• [Activity] Report the number of lines in the entries below that include the word "target", and nothing else.

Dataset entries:
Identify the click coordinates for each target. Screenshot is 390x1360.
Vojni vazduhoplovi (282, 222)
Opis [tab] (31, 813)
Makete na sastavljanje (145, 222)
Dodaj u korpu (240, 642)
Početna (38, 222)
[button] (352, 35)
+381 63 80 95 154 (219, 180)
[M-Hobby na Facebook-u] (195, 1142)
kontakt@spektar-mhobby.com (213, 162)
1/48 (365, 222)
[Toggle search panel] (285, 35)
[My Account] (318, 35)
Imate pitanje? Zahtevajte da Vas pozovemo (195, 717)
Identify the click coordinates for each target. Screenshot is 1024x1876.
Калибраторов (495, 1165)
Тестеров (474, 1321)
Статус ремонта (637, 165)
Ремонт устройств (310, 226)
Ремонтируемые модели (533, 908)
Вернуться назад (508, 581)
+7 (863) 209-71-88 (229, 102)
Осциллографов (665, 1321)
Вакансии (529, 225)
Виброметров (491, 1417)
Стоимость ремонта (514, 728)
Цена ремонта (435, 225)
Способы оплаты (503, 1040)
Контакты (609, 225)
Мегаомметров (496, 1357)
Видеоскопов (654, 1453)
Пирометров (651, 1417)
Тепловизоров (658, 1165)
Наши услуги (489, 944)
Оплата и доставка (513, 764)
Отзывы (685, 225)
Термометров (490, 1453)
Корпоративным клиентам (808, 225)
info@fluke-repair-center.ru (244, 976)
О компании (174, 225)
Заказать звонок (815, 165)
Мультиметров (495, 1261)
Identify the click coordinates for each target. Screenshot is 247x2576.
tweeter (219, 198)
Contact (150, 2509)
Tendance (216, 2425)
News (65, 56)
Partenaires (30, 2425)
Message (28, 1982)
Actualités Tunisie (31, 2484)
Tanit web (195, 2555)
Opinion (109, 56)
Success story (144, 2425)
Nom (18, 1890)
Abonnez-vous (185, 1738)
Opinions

• [Final answer] 3